The arrival of vaccines against the coronavirus has amazed everyone, even insiders, those who have known and worked with viruses and bacteria for some time. If on the one hand, however, the temptation to speak of a “miracle” is strong, citing the arrival of vaccines in record time – and unthinkable so far – on the other, the experts know that there is nothing inexplicable. Studies on mRna vaccines had been underway for years and the enormous investment of resources and coordinated work catalysed by the pandemic did the rest. “Vaccines are estimated to have saved twenty million people, and if we had more, even more lives would have been saved. Thanks to vaccines, the economy is starting up again, despite a thousand difficulties”, explained Rino Rappuoli, an international authority on vaccines, Gold Medal of Merit for Public Health in 2005, speaking at the talk “Us and them. New viruses, resistant bacteria, returning germs” promoted within the Health Festival.
The challenge has been and continues to be particularly demanding: however much research and technology can develop innovative tools, the fate of the battle against pathogens also depends on the quality of immunity that is provided by the healing of the infection. “For example, those who recover from measles are protected forever, the same happens to those who are vaccinated against measles. Whoever catches pertussis is not protected for life, it is for some years, the pertussis vaccine does the same thing”, added the infectious disease specialist Roberto Burioni, also a guest of the talk. “We now coexist peacefully with the four coronaviruses that spilled over a long time ago, we know that they are very contagious, that they mainly infect children under the age of ten, and that they confer a short-lived immunity against the infection, but robust in against serious illness”.

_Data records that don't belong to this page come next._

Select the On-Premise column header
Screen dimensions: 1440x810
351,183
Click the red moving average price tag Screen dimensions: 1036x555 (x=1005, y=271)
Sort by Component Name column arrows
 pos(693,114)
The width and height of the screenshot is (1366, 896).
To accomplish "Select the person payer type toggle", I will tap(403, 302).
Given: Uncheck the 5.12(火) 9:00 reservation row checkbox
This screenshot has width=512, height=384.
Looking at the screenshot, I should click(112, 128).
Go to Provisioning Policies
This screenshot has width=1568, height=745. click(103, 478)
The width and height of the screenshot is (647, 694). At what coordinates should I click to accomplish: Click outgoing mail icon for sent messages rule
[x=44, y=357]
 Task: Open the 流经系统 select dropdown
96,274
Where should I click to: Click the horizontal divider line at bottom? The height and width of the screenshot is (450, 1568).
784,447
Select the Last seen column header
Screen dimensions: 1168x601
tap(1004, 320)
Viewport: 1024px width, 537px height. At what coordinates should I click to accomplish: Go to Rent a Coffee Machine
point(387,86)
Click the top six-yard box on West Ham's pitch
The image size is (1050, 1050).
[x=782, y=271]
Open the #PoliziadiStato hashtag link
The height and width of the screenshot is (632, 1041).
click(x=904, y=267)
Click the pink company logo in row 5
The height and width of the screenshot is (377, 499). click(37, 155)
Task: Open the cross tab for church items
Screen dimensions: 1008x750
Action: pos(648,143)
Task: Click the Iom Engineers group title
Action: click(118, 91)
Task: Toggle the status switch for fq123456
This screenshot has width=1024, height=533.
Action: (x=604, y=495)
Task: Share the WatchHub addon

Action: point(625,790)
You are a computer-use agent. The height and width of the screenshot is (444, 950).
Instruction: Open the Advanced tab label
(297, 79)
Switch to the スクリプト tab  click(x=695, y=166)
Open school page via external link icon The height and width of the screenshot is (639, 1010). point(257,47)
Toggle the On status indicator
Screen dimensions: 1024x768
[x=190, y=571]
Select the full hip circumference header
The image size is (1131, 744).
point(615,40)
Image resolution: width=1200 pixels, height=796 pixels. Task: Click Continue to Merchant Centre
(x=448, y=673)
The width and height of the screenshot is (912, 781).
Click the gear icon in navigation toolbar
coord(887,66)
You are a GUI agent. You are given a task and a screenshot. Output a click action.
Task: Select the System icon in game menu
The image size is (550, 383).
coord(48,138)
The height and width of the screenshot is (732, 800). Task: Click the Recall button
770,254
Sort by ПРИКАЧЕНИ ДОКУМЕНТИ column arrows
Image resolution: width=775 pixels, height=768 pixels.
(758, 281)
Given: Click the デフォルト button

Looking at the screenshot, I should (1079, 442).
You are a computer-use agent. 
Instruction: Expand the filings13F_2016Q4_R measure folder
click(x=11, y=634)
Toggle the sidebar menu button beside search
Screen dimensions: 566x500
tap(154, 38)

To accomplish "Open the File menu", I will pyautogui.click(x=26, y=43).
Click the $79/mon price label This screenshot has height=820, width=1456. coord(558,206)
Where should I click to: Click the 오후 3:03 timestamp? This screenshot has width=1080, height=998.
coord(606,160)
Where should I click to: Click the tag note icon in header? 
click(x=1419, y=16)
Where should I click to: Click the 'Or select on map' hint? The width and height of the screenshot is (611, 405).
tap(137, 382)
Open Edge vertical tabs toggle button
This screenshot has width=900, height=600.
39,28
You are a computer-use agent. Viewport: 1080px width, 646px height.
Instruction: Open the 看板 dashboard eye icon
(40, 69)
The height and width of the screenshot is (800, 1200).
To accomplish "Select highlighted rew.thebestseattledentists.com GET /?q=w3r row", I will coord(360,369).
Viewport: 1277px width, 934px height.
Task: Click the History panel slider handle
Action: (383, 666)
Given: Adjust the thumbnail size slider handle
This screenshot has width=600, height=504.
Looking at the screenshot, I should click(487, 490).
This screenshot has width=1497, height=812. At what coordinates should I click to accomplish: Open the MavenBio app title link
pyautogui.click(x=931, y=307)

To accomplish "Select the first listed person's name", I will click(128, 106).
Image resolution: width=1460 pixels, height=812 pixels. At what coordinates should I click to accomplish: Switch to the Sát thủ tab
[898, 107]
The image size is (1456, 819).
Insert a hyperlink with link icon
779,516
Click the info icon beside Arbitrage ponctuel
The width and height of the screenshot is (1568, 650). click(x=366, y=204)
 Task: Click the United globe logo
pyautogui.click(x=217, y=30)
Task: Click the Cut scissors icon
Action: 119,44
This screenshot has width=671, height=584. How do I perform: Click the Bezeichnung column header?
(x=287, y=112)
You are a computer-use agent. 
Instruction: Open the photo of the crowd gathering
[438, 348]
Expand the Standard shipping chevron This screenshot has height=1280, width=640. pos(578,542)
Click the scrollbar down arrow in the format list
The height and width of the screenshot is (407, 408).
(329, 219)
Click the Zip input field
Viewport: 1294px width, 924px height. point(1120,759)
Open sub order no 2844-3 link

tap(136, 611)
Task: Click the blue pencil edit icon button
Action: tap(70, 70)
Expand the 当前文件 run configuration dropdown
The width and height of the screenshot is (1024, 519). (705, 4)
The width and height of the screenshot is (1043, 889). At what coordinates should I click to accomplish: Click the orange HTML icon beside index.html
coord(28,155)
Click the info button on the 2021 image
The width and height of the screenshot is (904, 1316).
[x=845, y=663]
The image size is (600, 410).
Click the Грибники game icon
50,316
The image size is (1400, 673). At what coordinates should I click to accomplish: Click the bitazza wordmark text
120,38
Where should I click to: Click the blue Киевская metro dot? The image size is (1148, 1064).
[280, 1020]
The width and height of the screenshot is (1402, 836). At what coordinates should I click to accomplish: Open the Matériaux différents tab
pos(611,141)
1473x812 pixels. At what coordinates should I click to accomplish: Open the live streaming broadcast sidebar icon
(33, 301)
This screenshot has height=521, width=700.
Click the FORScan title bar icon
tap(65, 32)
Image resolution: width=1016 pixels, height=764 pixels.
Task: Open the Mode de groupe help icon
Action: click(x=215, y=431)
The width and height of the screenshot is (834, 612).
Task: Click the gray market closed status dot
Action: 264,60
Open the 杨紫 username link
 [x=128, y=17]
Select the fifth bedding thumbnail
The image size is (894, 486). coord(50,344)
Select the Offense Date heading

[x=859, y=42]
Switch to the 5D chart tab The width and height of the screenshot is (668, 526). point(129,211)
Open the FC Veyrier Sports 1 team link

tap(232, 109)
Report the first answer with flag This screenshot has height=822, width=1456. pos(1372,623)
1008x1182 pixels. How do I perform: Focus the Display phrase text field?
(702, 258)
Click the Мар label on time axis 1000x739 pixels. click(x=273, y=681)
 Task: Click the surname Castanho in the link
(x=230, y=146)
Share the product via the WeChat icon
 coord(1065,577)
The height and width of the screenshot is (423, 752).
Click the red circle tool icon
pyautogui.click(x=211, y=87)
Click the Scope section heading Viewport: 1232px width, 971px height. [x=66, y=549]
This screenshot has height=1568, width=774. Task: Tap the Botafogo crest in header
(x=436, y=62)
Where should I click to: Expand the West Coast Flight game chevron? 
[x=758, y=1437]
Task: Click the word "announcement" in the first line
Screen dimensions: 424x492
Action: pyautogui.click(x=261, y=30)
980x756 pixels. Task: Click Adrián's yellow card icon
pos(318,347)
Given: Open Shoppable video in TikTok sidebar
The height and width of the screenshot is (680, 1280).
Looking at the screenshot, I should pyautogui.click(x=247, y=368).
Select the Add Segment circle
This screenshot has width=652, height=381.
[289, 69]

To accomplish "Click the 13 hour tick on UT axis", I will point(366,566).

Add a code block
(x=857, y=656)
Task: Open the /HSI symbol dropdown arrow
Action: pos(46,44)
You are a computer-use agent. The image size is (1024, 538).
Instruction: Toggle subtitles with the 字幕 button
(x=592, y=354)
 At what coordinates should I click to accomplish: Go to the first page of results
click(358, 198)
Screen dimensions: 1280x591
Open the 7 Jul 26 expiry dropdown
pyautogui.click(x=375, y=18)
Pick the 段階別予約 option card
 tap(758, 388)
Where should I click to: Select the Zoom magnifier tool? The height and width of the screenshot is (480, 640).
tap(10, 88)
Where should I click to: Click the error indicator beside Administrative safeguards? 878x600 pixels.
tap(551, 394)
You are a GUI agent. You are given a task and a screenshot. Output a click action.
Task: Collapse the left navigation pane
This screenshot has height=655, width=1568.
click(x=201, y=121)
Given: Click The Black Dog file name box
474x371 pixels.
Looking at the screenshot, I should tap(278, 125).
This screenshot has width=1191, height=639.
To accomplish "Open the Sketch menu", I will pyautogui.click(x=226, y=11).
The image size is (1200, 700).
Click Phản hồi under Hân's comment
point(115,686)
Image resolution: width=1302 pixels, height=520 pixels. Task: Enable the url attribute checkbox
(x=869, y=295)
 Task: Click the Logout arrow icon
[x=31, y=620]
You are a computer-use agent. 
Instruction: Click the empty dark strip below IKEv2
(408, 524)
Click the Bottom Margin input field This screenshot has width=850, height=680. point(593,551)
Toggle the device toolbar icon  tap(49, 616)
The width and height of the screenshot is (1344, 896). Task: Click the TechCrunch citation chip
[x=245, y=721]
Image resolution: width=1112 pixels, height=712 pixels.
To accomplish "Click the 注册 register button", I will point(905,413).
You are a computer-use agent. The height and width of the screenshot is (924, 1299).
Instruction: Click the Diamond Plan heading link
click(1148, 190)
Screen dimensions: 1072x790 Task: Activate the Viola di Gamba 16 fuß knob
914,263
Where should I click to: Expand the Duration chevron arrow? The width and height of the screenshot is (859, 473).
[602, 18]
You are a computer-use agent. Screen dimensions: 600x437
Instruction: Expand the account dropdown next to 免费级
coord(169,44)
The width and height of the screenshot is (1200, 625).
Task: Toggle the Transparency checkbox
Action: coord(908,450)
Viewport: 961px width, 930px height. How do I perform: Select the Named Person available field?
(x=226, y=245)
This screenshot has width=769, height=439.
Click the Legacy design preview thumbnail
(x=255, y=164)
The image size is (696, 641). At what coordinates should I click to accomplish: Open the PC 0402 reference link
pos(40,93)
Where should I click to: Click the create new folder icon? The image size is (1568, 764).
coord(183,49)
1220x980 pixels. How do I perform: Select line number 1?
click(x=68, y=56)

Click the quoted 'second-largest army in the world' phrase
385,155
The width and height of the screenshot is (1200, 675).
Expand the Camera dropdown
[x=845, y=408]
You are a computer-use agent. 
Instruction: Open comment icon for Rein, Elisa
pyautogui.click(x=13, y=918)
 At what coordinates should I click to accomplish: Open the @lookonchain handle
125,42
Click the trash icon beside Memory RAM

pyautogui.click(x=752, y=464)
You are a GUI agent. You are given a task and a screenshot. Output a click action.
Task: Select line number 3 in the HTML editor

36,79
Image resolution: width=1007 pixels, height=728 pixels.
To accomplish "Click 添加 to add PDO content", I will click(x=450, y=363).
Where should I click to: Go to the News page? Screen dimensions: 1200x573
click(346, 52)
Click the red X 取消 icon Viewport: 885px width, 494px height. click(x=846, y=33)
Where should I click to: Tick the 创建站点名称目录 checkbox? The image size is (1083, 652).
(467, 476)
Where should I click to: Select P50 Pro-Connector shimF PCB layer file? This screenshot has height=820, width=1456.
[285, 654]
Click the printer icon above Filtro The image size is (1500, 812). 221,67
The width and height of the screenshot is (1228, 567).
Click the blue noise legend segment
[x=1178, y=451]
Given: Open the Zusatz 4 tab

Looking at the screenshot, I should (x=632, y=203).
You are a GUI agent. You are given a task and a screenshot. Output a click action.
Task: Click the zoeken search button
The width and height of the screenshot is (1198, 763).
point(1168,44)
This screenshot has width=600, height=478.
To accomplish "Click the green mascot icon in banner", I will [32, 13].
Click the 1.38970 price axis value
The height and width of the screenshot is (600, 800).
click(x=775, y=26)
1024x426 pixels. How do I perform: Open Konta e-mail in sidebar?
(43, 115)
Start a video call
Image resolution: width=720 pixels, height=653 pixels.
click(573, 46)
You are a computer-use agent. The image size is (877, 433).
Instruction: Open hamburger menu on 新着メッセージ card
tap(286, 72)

This is exactly what happened thanks to the mRna vaccines developed against Sars-CoV2, not yet able to protect us from infections, but safe and effective in protecting us from serious illness. And the test bed against the coronavirus marked a turning point in the history of these vaccines, not only against infectious diseases: “The mRna vaccines mark a before and after in medicine, as did antibiotics or X-rays or even , ultrasound – Burioni said again – there are exciting prospects, also considering that the testing and production of an mRNA vaccine is much cheaper and faster. The future that we can imagine, for example, is to take a person’s tumor, sequence it, understand with an algorithm the points that can be attacked and put into production a vaccine against the single tumor of the single patient”.